I tried half-heartedly to increase my rates, both in my contracting work for the nonprofit and in my editing, but I felt guilty about it, every time. I didn't feel like I deserved to make a lot of money.

I was a woman, after all, and a good Christian girl at that. It was allowed, if still a little embarrassing, that my husband made more than I did. It would have been more shocking the other way around.

I think as women we're constantly selling ourselves short. We believe the lies told about our worth. I want this to stop, and I want it to stop with me, in me. I deserve to make good money, dangit. My husband could (and would) enjoy being a kept man. It's totally valid for women to earn money, and decent money at that.

CLASSISM

There's also a taint against mommy bloggers who dare to blog beyond hobby status. Blogging as a hobby is something a financially stable person can do. Blogging as a business, if you're a woman (see above), must mean you need the money. And if you need the money…shame on you for not being well-off! How sad that you don't have a husband keeping you in the style you deserve.

There's a lot of snobbery toward filthy lucre. You can almost hear Miss Bingley's snide voice: "Oh…they blog for money? They must live in Cheapside…." There's something untoward about being in trade that still permeates our culture, even though most of us are. There are still these unspoken rules that we shouldn't talk about money out loud. There are hierarchies of what jobs are valuable and which are demeaning.

And for whatever reason, writing — by women, especially — is deemed one of those jobs people should do for fun. On the side. Like amateur sleuthing when you have a family fortune to back you up. Being a policeman? Too obviously blue collar. But being a consulting detective for no monetary reward? Now, that's a (literally) noble calling.

So women can write, and they can blog, but when they try to make money, it had better be as a hobby, for a little spending money, not to buy groceries for their kids or pay for the repairs on the washing machine or fund the family vacation. It should be the amount of money you could blow on hats. If it's your livelihood, well…that's just a little cheap, isn't it?

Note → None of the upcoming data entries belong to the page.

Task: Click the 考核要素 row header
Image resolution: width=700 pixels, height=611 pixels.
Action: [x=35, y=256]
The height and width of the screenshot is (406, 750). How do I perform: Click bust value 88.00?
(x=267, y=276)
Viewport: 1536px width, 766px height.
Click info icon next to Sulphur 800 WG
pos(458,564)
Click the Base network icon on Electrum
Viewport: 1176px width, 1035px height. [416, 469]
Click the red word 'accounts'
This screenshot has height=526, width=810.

I'm done with this point of view. I'm finished with people telling other people the way they earn their money is less valuable than the way someone else does, or that earning money at all is less valuable than simply having and spending it. As another independent but well-paid detective would say, "Phooey."

ELITISM

Then there's writing as art. Ah, my words are so precious that no monetary value could possibly be attached! That's why Michelangelo agreed to paint the Sistine Chapel for free. Oh…wait…he didn't? That can't be right.

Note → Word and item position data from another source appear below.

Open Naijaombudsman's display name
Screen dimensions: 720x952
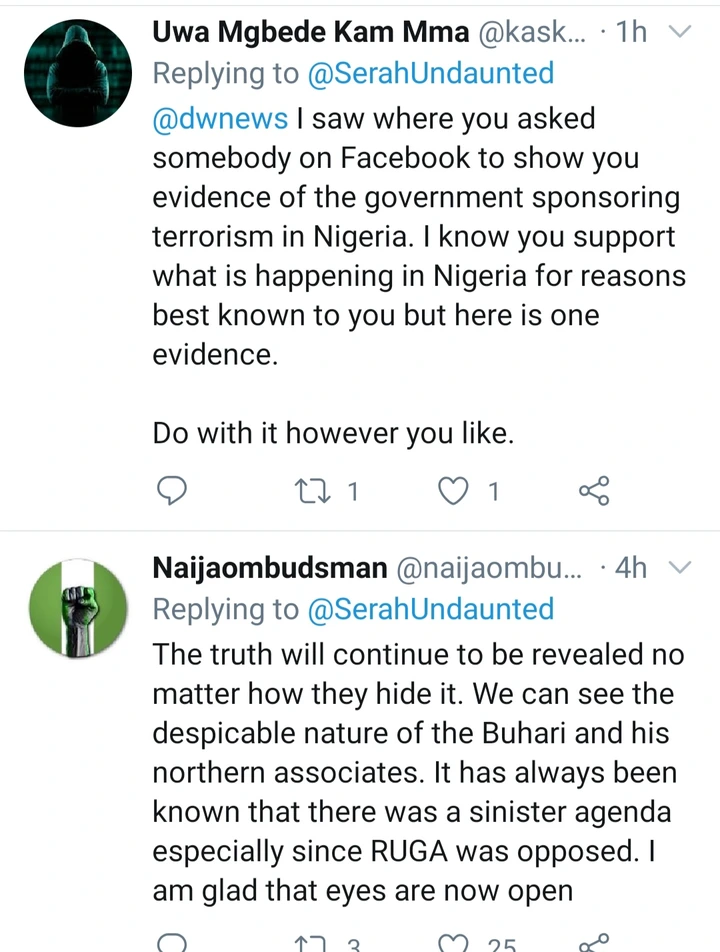point(270,568)
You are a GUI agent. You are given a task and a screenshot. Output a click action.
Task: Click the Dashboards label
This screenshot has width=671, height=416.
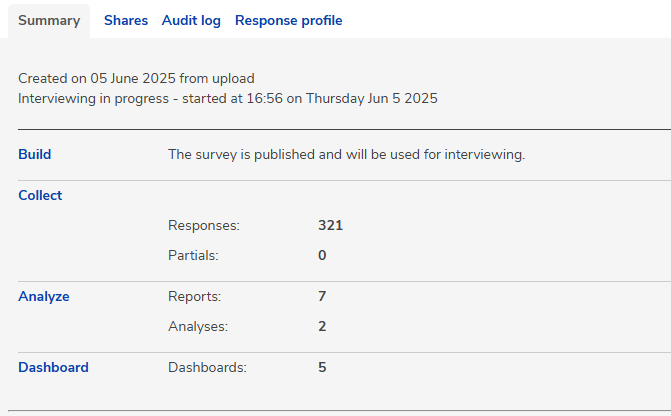coord(207,368)
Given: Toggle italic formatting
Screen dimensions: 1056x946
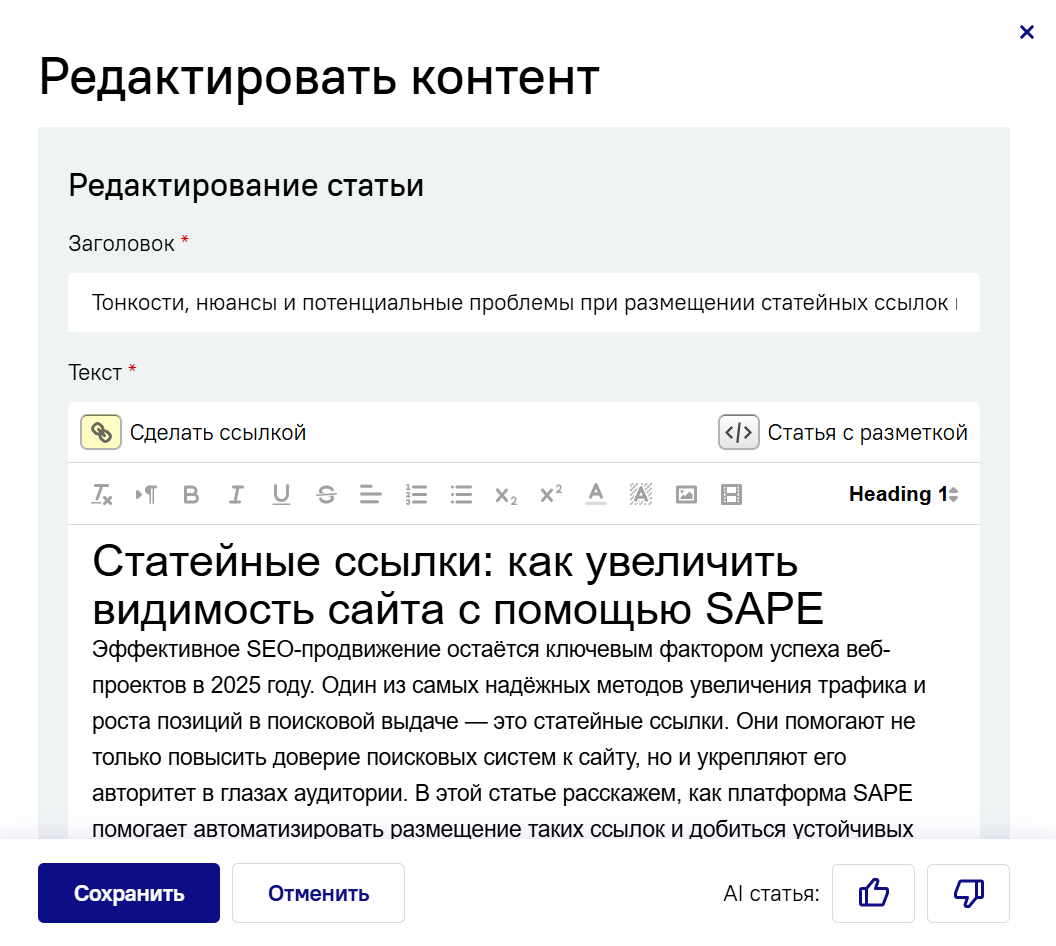Looking at the screenshot, I should [x=236, y=494].
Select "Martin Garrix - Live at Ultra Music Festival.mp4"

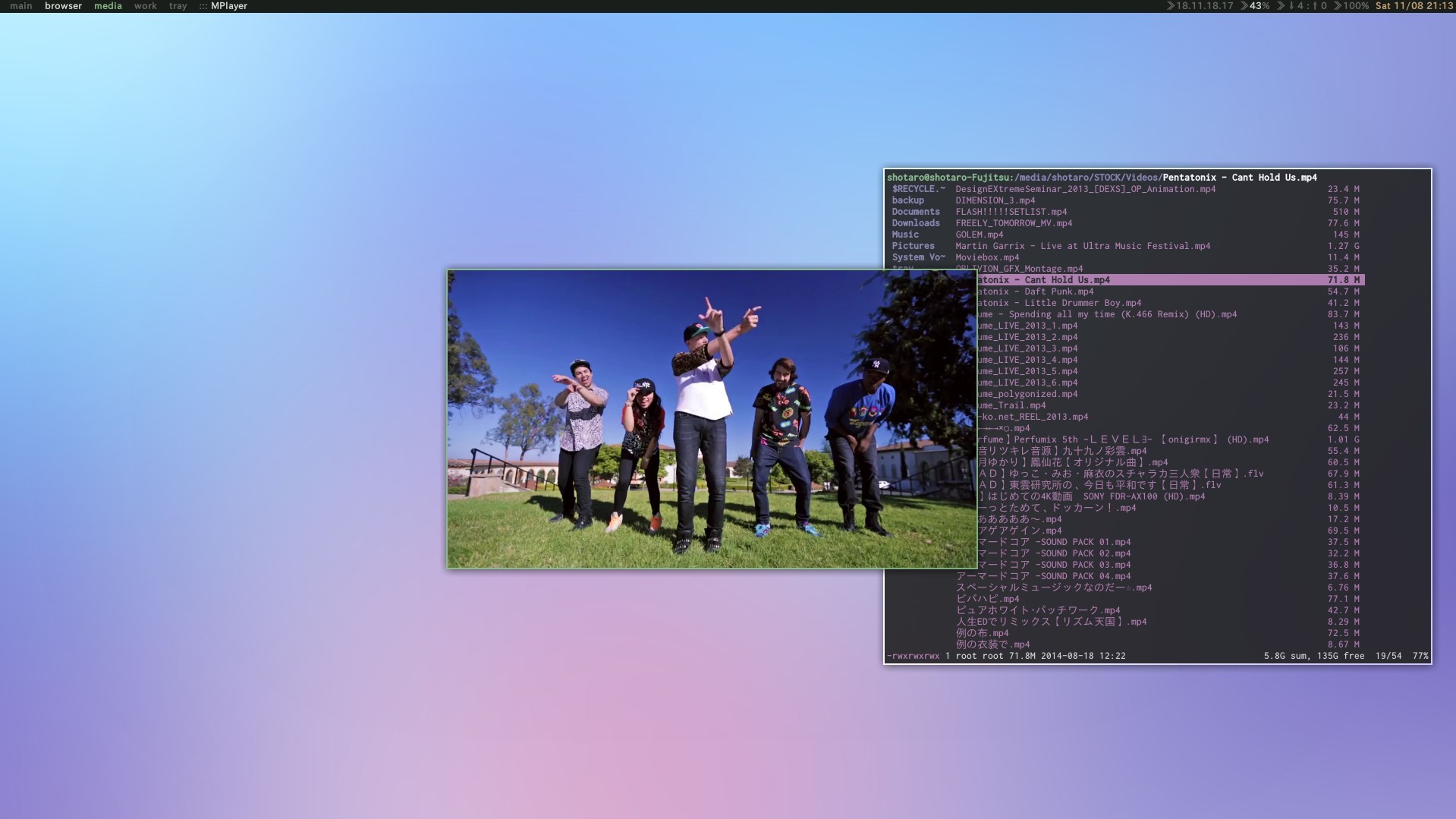pos(1083,246)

Now, I get that there are concerns with ethics whenever words (=influence) and money (=influence) decide to hop into bed together. But that just requires strong ethics on the part of the writers (and the brands, but I can't hope too hard for that). It's one thing to deride certain writers or sources for being unethical; it's another to suggest that no writers ever should be paid because to do so soils the art. If you want to believe that, fine. But for those of us for whom writing is our job, the money part is sorta indispensable.

I don't think most of us look at authors we admire — particularly from times past — and thing badly of them for being professionals. Charles Dickens was a total sellout. Mark Twain got wealthy off his writing. Louisa May Alcott supported her head-in-the-clouds transcendental family. We admire them all, and we don't fault them for writing what sells, or for selling what they wrote.

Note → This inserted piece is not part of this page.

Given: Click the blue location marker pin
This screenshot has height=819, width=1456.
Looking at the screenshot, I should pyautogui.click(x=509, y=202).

I can have my artistic flourishes and my ads, too. I might not have the most easily monetized blogs in town, but I have the right to pursue that goal.


So that's my conclusion. If people talk down to you about monetizing your blog, ask them which of sexism, classism, or elitism they support. That'll stop 'em.

Best of luck to you with writing well, monetizing effectively, and earning some money for your art!